─── Available records ───

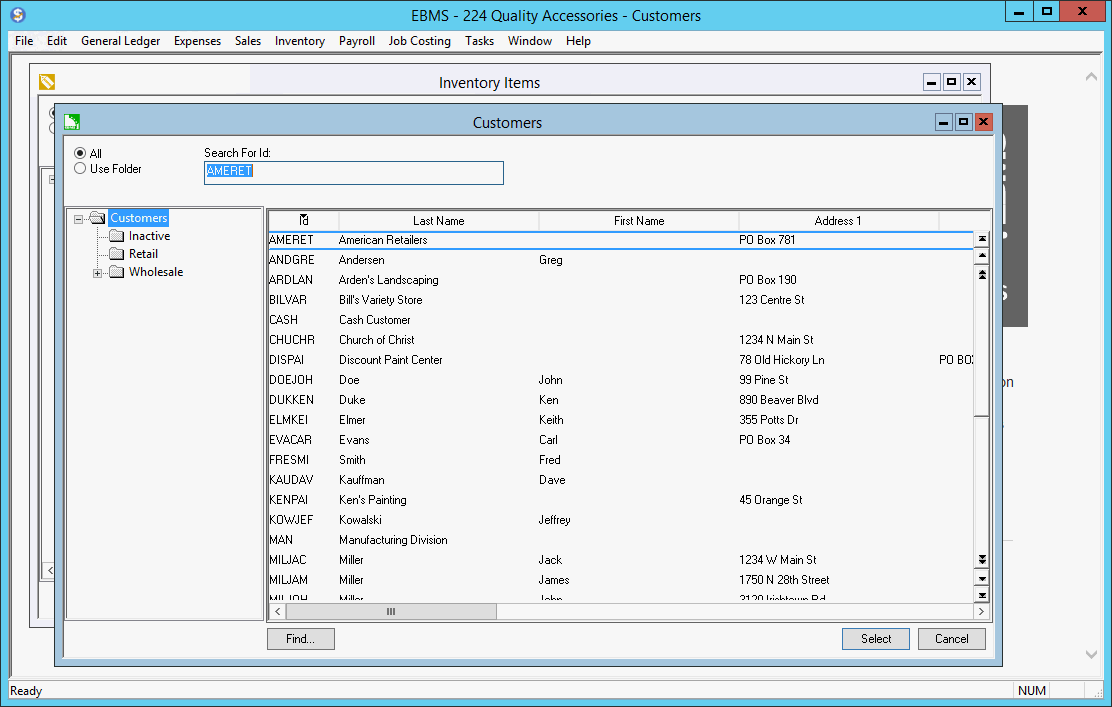Click the Find... button
Viewport: 1112px width, 707px height.
pos(300,639)
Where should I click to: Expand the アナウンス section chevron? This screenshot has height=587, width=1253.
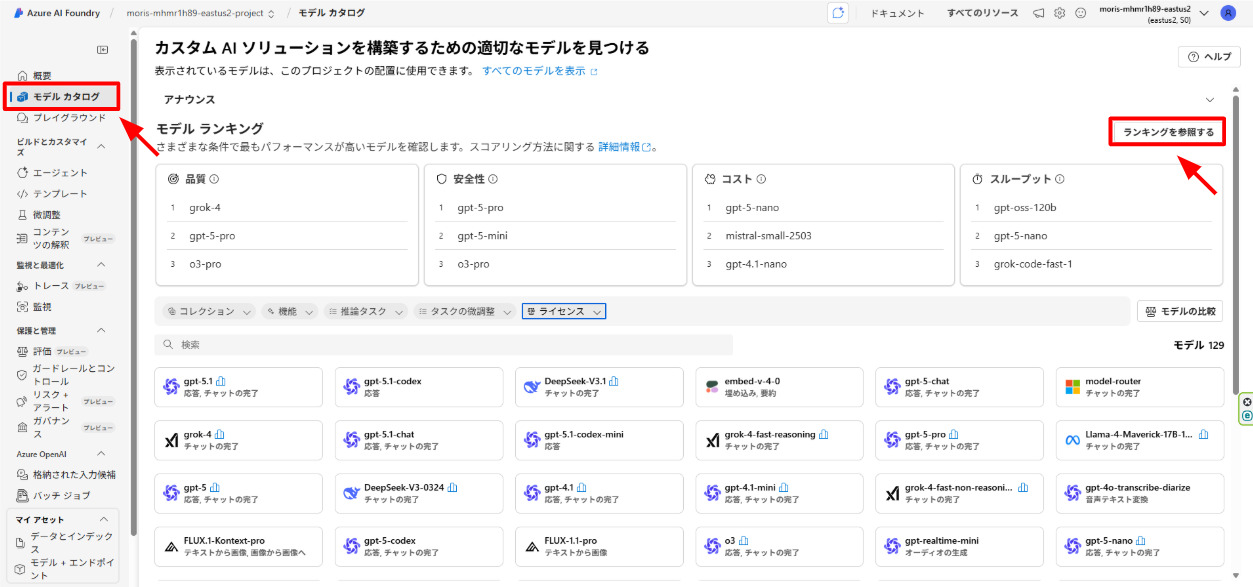pos(1208,99)
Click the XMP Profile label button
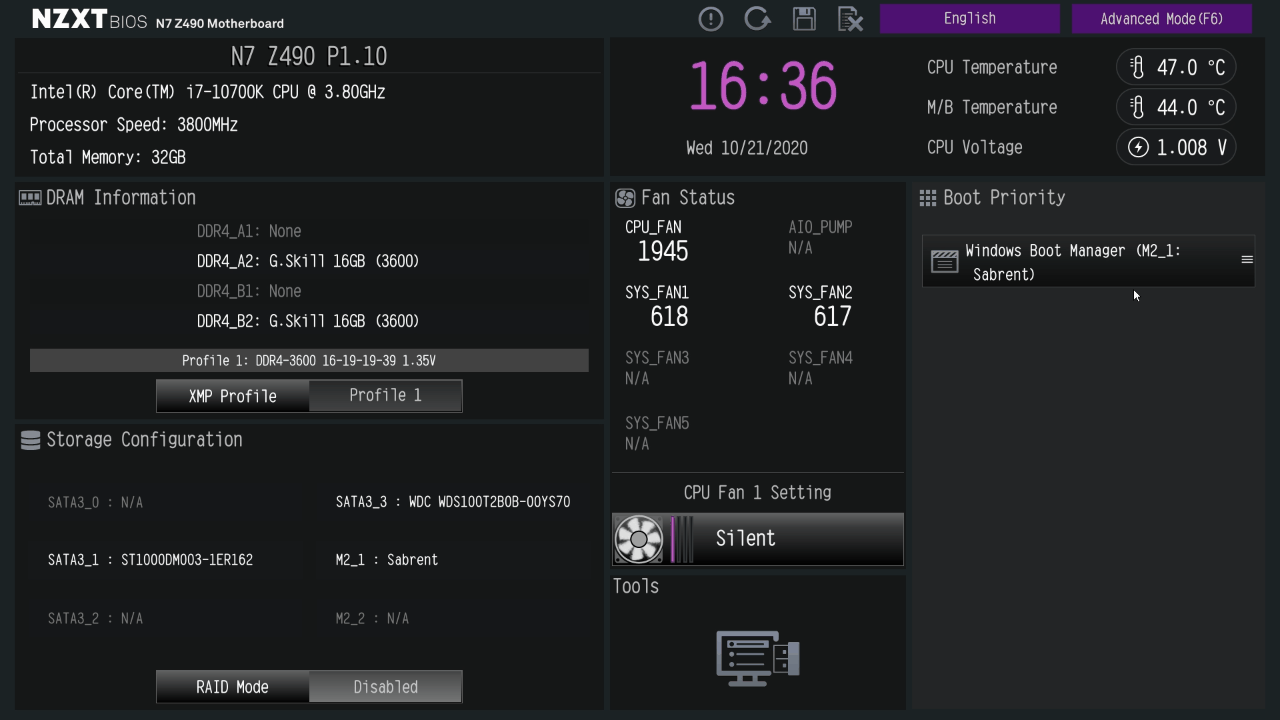Viewport: 1280px width, 720px height. (233, 396)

───

> _What you should do_: Your output should be exactly the lines of the records above from the one with "Where should I" through the last, both ends included, with pictures excluded.

> _Finished task_:
Where should I click to: Expand the アナウンス section chevron? This screenshot has height=587, width=1253.
pos(1208,99)
Click the XMP Profile label button
Viewport: 1280px width, 720px height. (233, 396)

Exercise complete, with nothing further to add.